Materials & Methods: Prospectively, two fellowship-trained hand surgeons wore ring dosimeters on both hands during surgeries involving bony work of the forearm and hand, involving mini C-arm fluoroscopy. The type of case, fluoroscopy time and fluoroscopy radiation output for each case were recorded as well as total radiation exposure to the hands measured from ring dosimeters. Given the ring's threshold in recording radiation of 30 mrem, at least 8 cases per ring was determined to be necessary to achieve measurable data.

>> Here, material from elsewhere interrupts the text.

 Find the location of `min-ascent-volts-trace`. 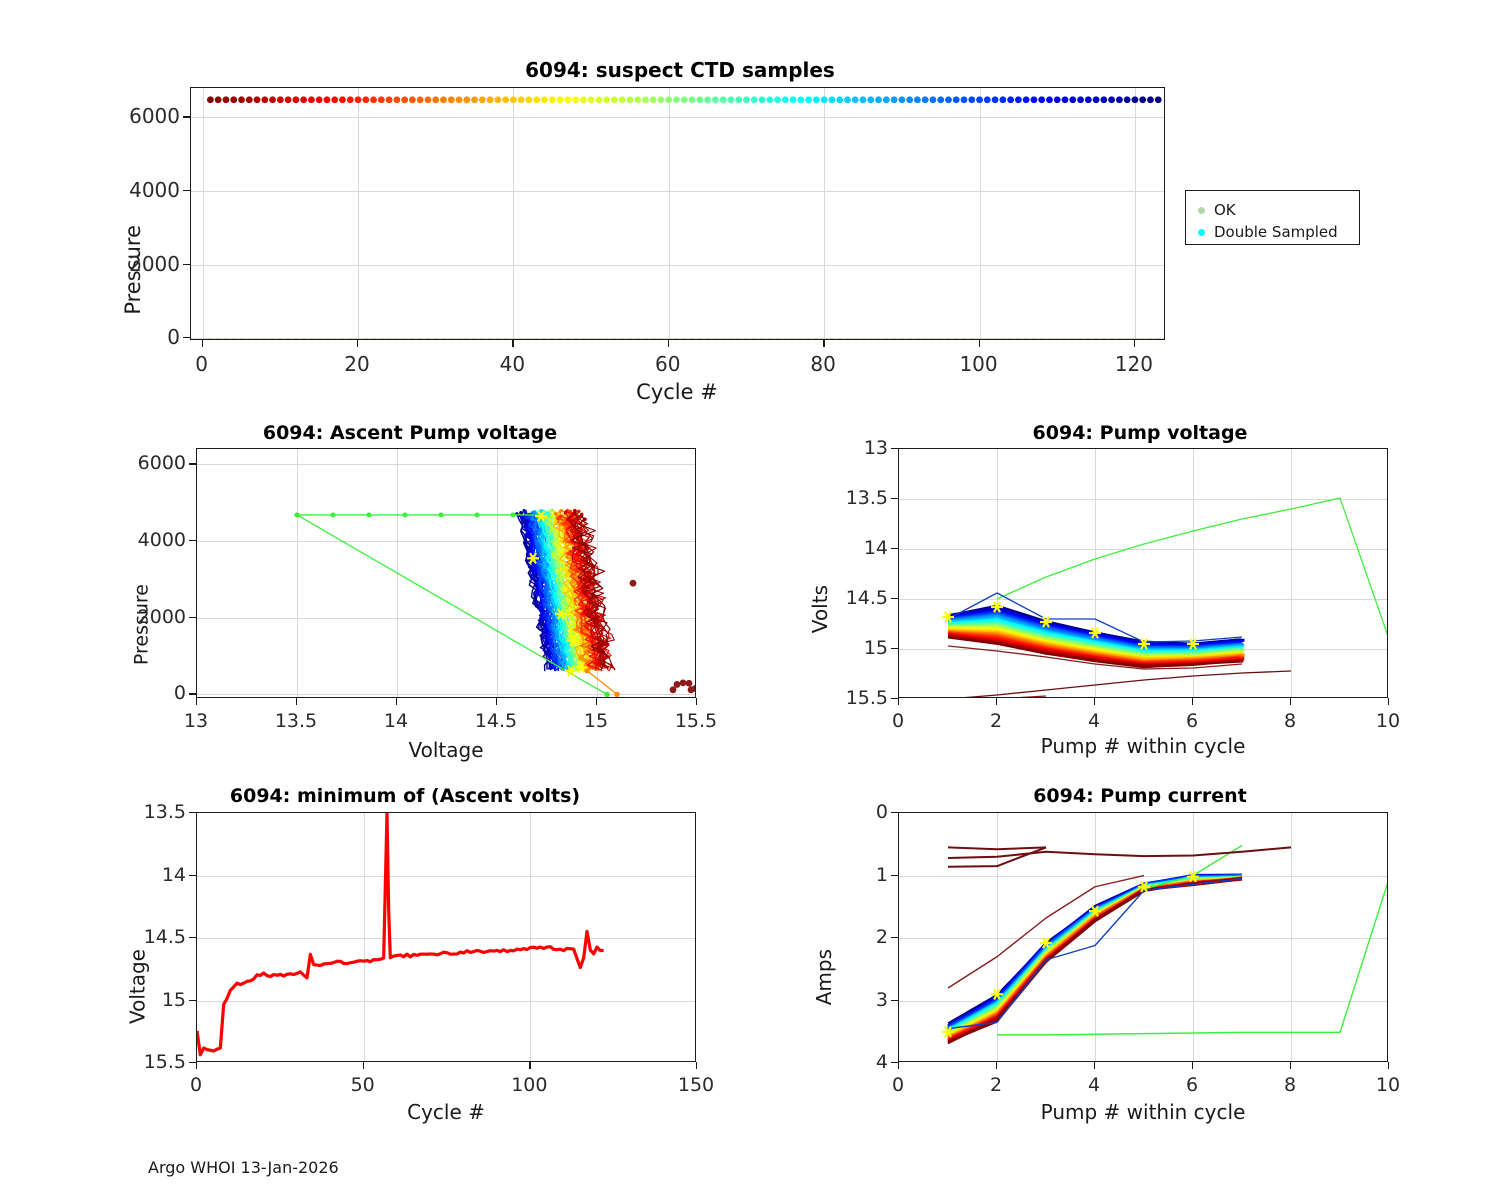

min-ascent-volts-trace is located at coordinates (400, 935).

Results: 4-ring dosimeters pairs (8 rings total) were worn during 8 cases each (32 cases total) and a second set of 2-ring dosimeters pairs (4 rings total) were worn during 16 cases each (32 cases total). This represents 6-ring dosimeter pairs worn during 64 cases, averaging 10.7 cases per ring. No ring met the minimal dose threshold of 30 mrem to record a numerical value. Each ring experienced an average of 413 seconds of fluoroscopy time and 66.3509 cGy*cm2 of radiation output from the mini C-arm. See table for a breakdown of surgery type and location.

Case Characteristics

Conclusions: Assuming worst-case scenario: each ring measured 29 mrem (just below the threshold), the surgeon's hands experienced 2.7 mrem per case. This would allow a hand surgeon to perform 18,391 cases per year before exceeding the allowable annual hand exposure limit of 50,000 mrem set by the National Council of Radiation Protection (NCRP) & International Commission of Radiological Protection (ICRP). The results do not allow comparison of radiation exposure related to hand dominance.